Task brief
The lines to return begin at the one containing "[facebook] (44, 2473)" and end at the final line of the material; output them exactly and only them.

Input records
..........

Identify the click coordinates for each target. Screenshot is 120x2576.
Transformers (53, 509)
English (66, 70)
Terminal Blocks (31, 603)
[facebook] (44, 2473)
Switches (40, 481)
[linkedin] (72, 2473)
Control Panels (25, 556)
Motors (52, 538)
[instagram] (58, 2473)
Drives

..........

Answer to this exercise
[facebook] (44, 2473)
Switches (40, 481)
[linkedin] (72, 2473)
Control Panels (25, 556)
Motors (52, 538)
[instagram] (58, 2473)
Drives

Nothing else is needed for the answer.